CD44 is encoded by a single gene located on human chromosome 11 and mouse chromosome 2. The genomic organization of the CD44 gene involves 20 exons in both mouse and humans (Figure lb). The first five exons coding for the extracellular domain are constant, whereas the next ten exons are subjected to differential alternative splicing, resulting in the generation of the variable region. Note that exon 6 (or VI) is not expressed in humans. Constant exons 16 and 17, together with part of exon 15, encode the membrane-proximal region; constant exon 18 encodes the transmembrane domain. Differential utilization of exons 19 and 20 generates the short version (3 amino acids) and the long version (70 amino acids) of the cytoplasmic tail, respectively.

Standard CD44 (CD44s), which lacks the entire variable region (Figure lc), is preferentially expressed on hematopoietic cells, and is therefore also designated CD44H. Northern blot analysis of RNA isolated from CD44 of different hematopoietic cells revealed three major transcripts in humans (-1.6, 2.2 and 4.8 kb) and mice (-1.6, 3.3 and 4.6 kb). Human CD44s mRNA is translated into 361 (mouse 363) amino acids. The predicted size of the core protein is 37-38 kDa. Post-translational modification doubles the molecular size of human and mouse primary protein, bringing it to 80-95 kDa. The mature CD44s is a single-chain molecule composed of a distal extracellular domain, a membrane-proximal region (together containing 248 amino acids in humans and 250 amino acids in the mouse), a transmembrane-spanning domain (23 amino acids), and a short (3 amino acids) or longer (70 amino acids), and much more abundant, cytoplasmic tail. The N-terminal domain contains six cysteine residues, which are possibly used to form one or more globular domains.

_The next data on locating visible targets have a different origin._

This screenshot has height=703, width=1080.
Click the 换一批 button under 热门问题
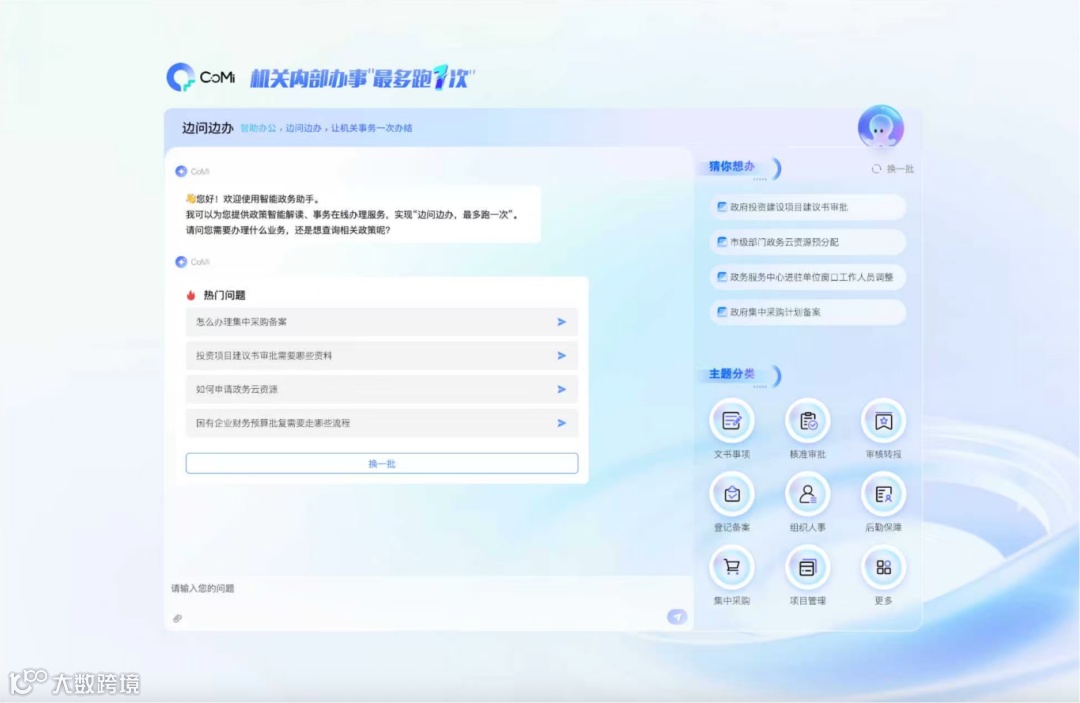(380, 462)
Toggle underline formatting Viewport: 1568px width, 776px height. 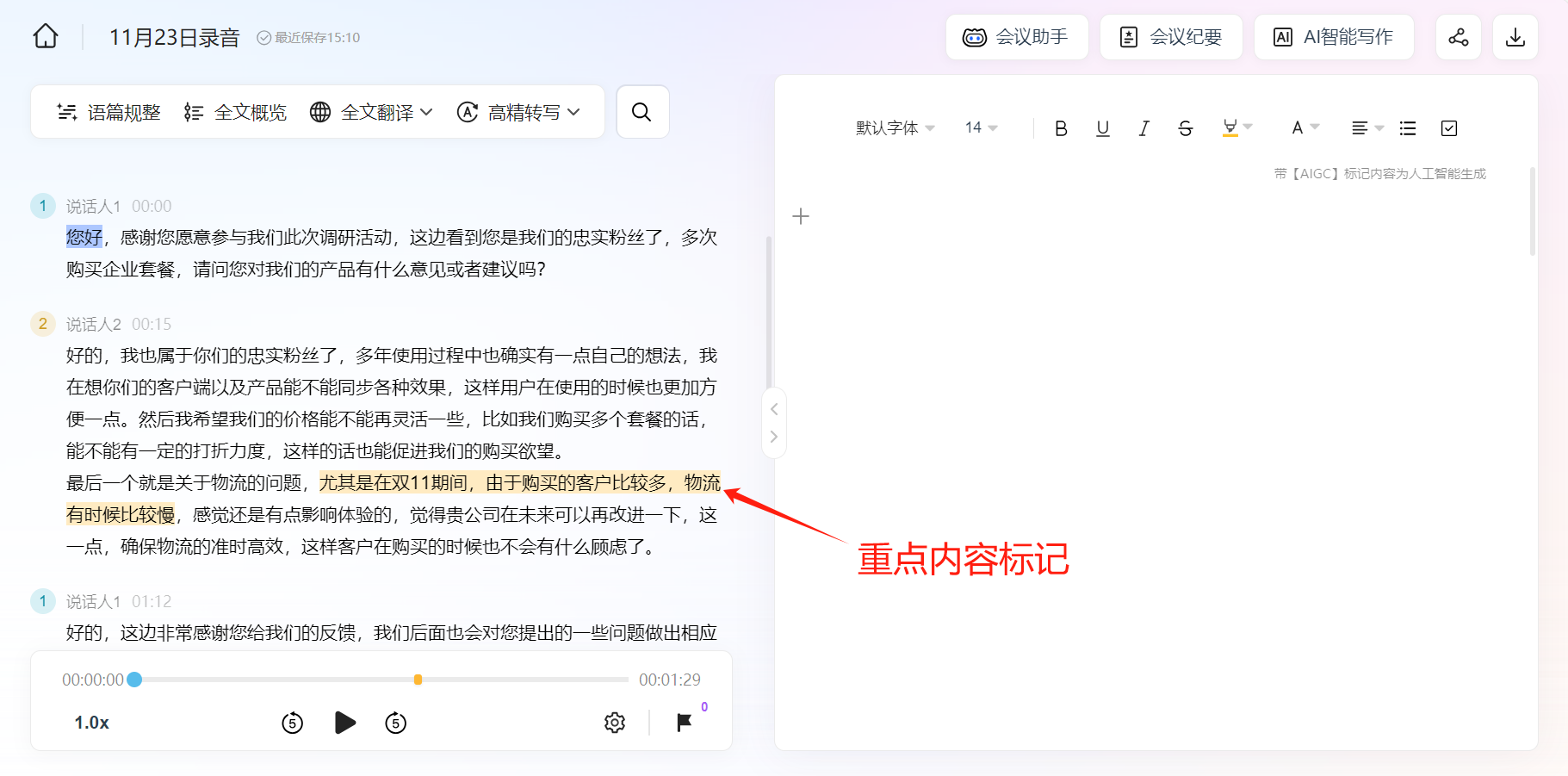click(1102, 128)
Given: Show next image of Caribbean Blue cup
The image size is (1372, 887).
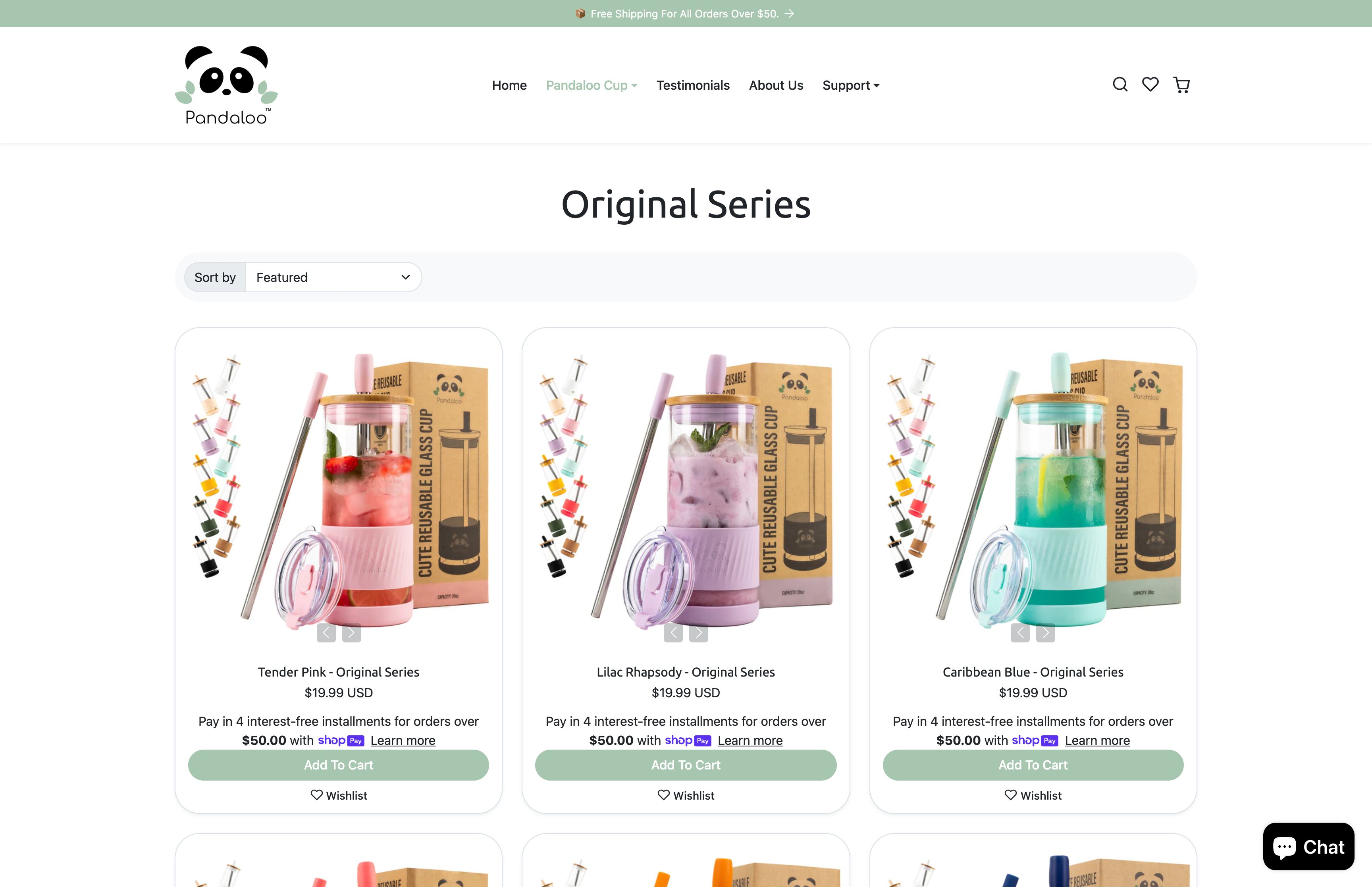Looking at the screenshot, I should tap(1046, 633).
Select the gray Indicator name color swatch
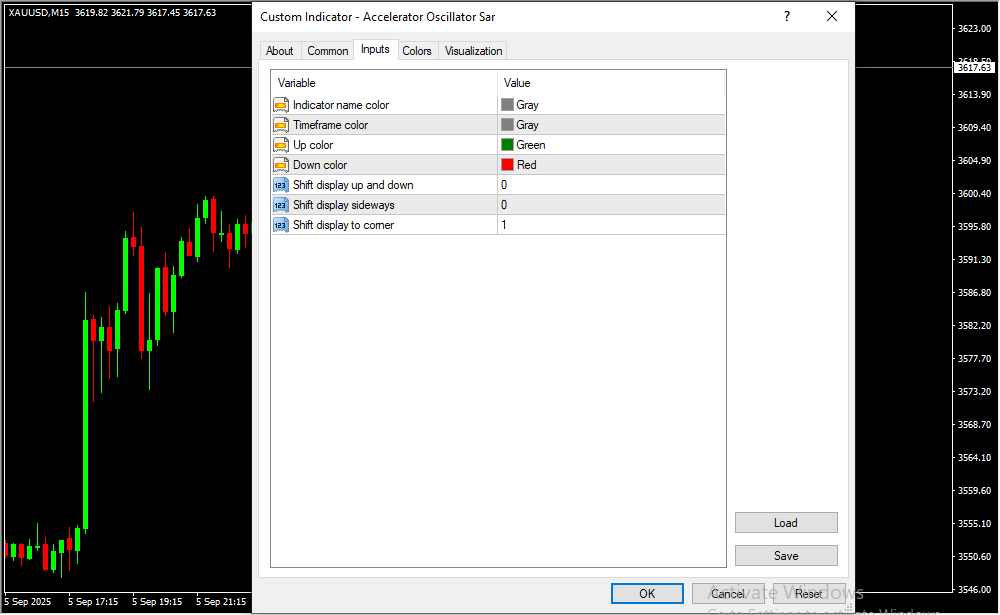 [x=507, y=105]
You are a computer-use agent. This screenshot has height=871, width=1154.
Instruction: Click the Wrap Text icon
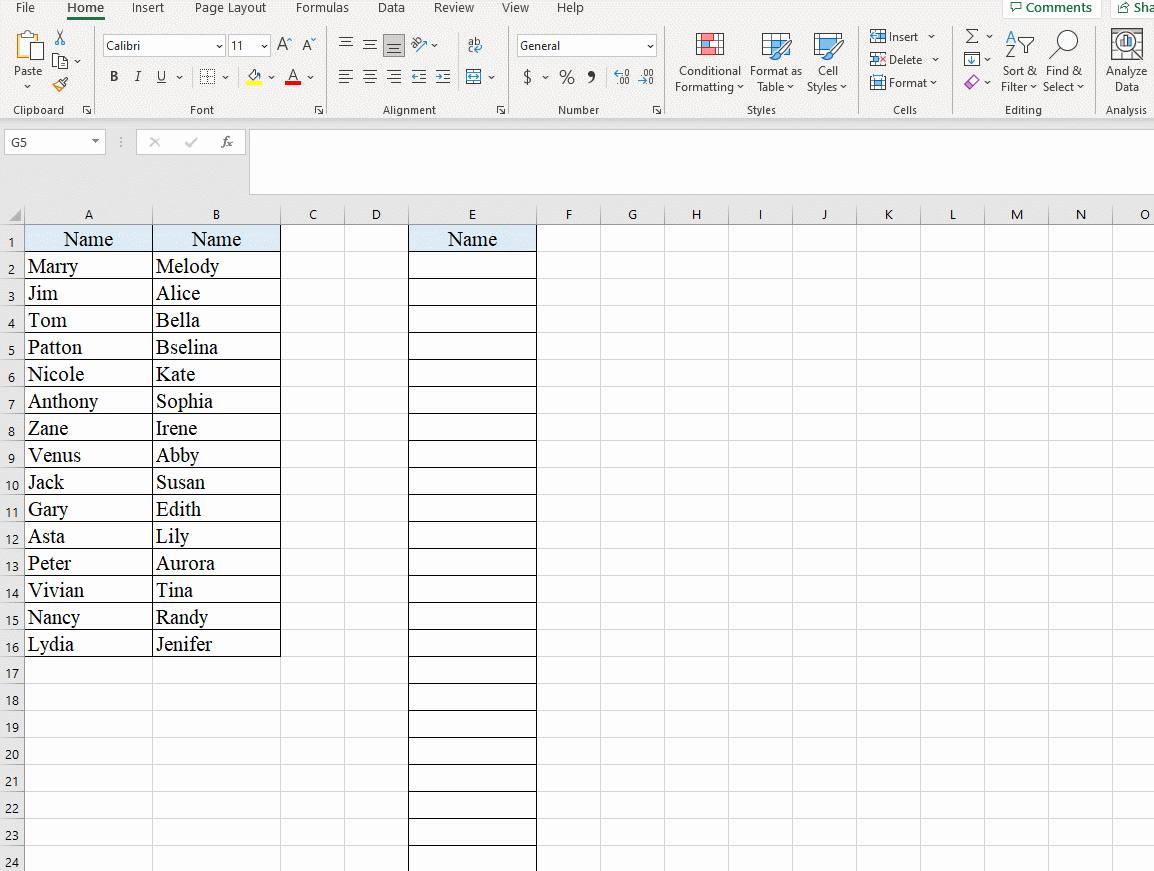pos(475,45)
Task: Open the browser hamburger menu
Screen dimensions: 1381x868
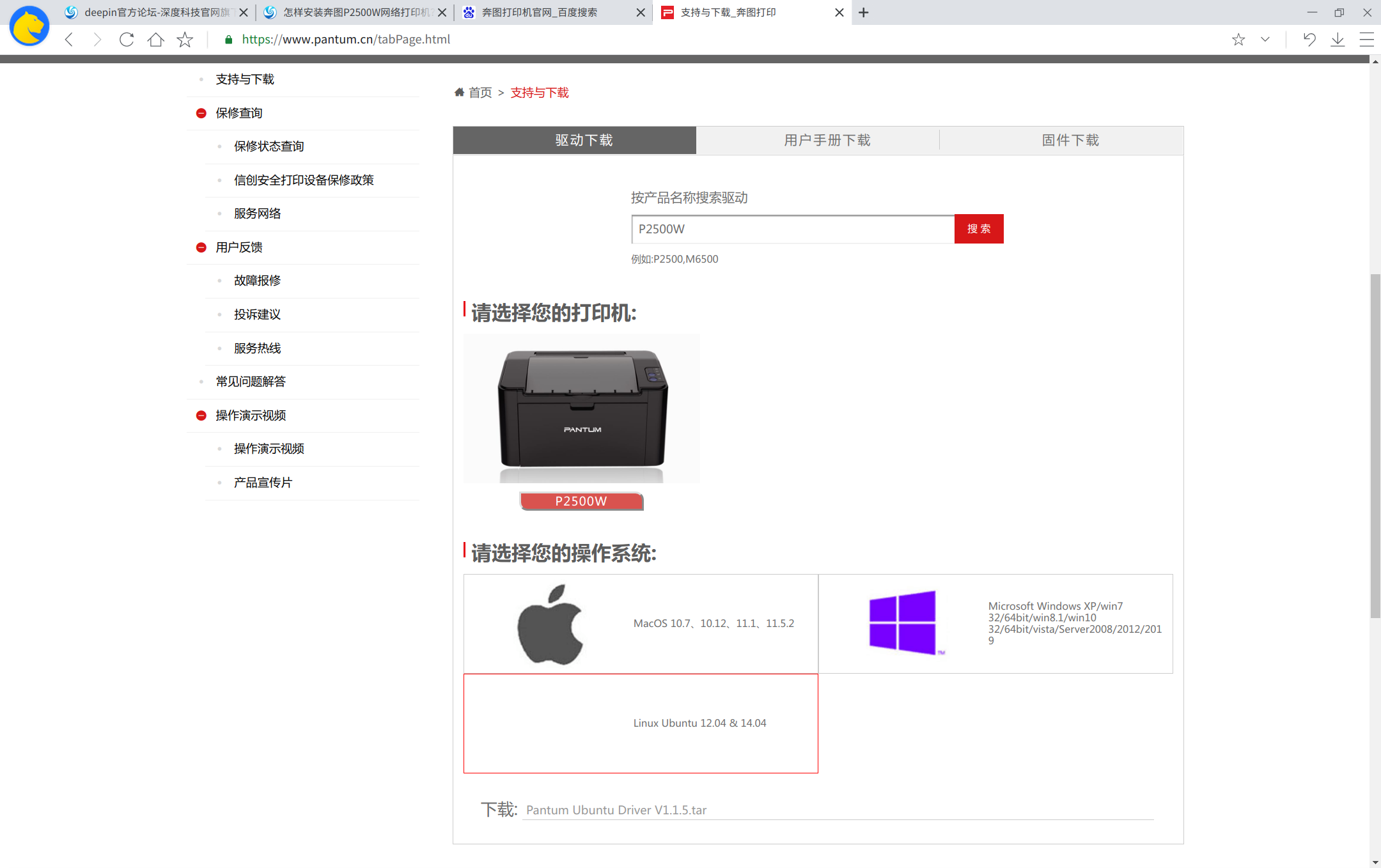Action: tap(1366, 40)
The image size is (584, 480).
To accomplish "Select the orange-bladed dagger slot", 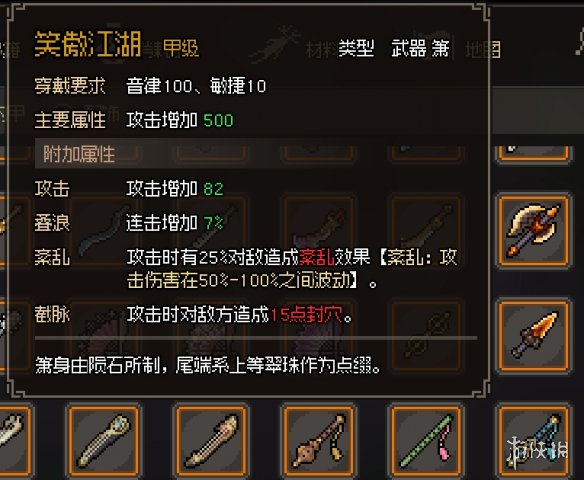I will (x=533, y=336).
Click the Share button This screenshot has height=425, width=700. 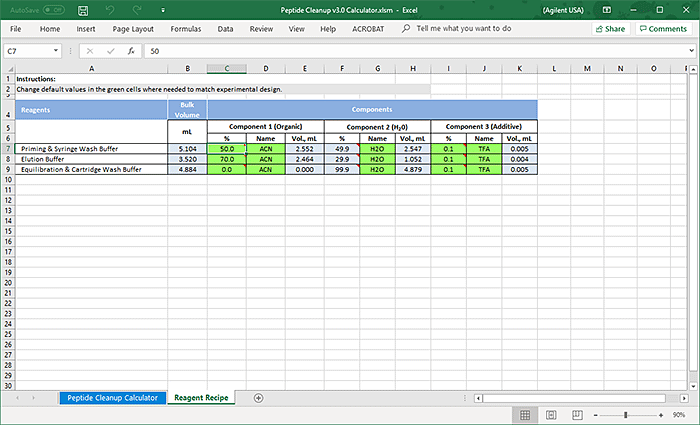tap(610, 29)
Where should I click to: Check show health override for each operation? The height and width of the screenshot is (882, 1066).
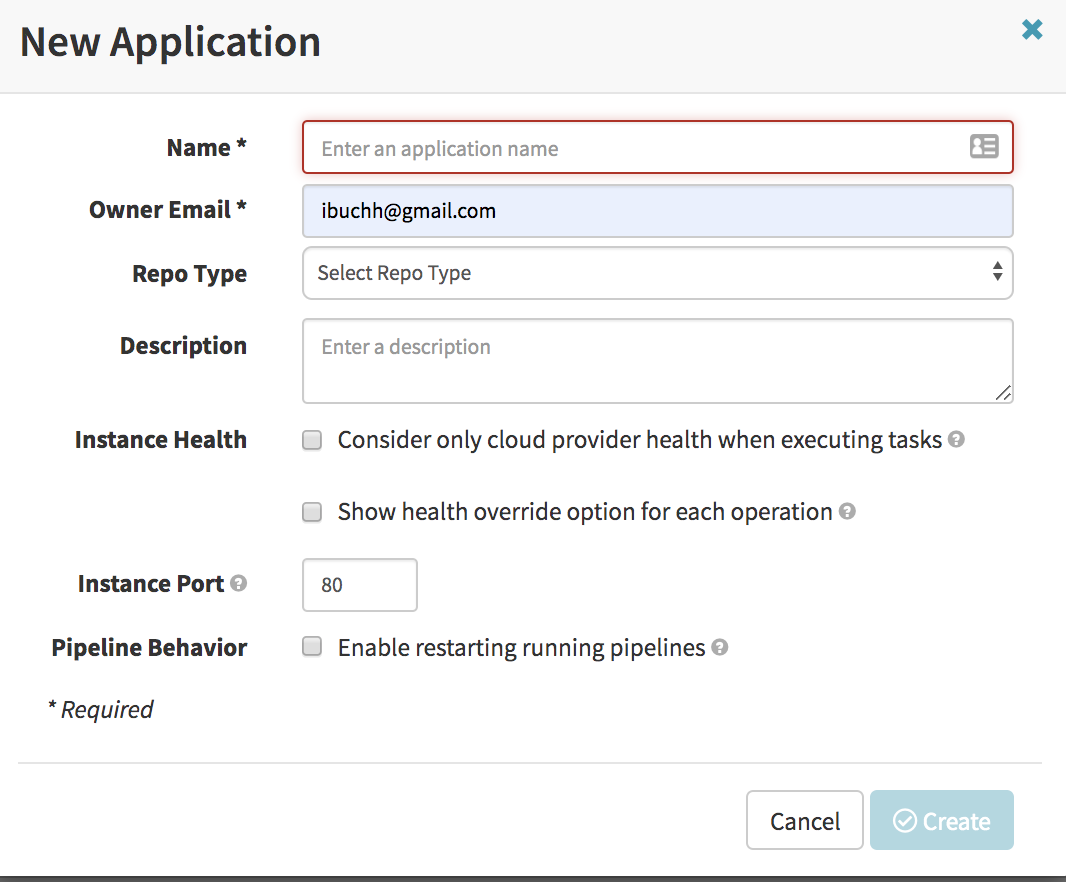tap(311, 512)
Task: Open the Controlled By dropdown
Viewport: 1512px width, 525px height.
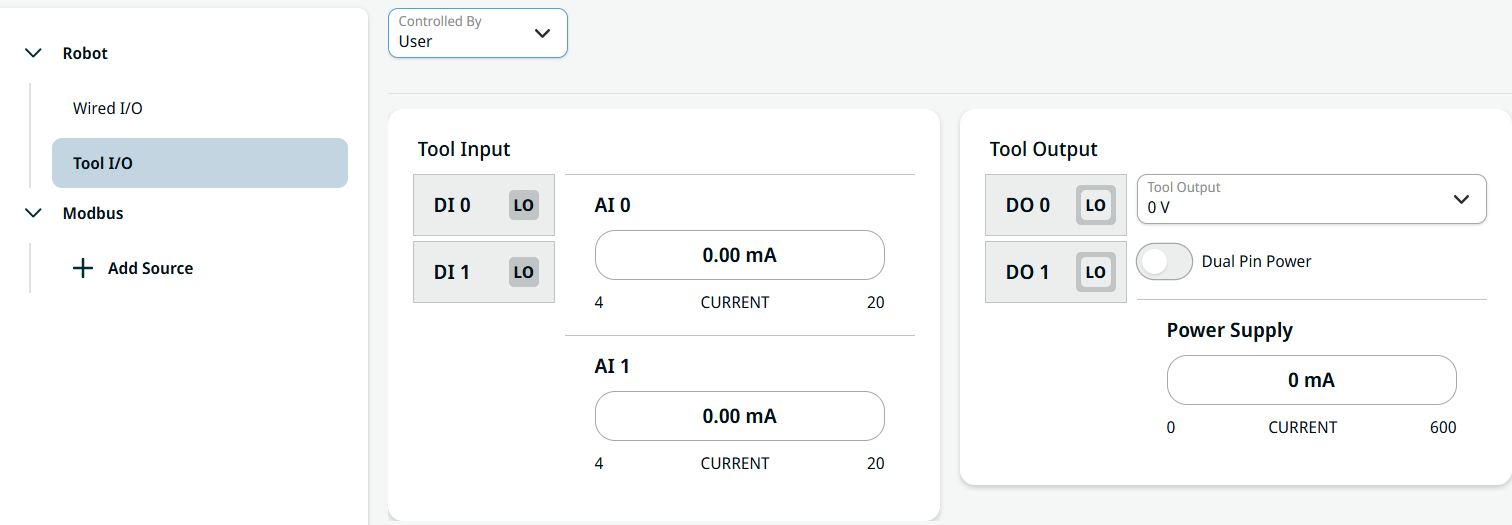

This region, which includes the ligand (HA) binding sites of the molecule, displays -30% homology with cartilage link protein and proteoglycan core protein, which also both bind HA. The N-terminus, transmembrane domain and cytoplasmic tail, but not the membrane-proximal region, exhibit high (-80-90%) interspecies homology. The cytoplasmic tail contains several optional phosphorylation sites (Figure la).

Differential utilization of the variable region exons yields at least 20 different CD44 isoforms; those expressing alternatively spliced exons are designated CD44v (v stands for variant) (Figure lc). The CD44s and CD44v repertoire is further enriched by N- and O-glycosylation and glycosaminoglycanation (by heparan sulfate and chondroitin sulfate). The multi-structural nature of CD44 (its molecular weight ranging from 85 to 230 kDa) may extend the ligand inventory of this molecule and further increase its optional functions.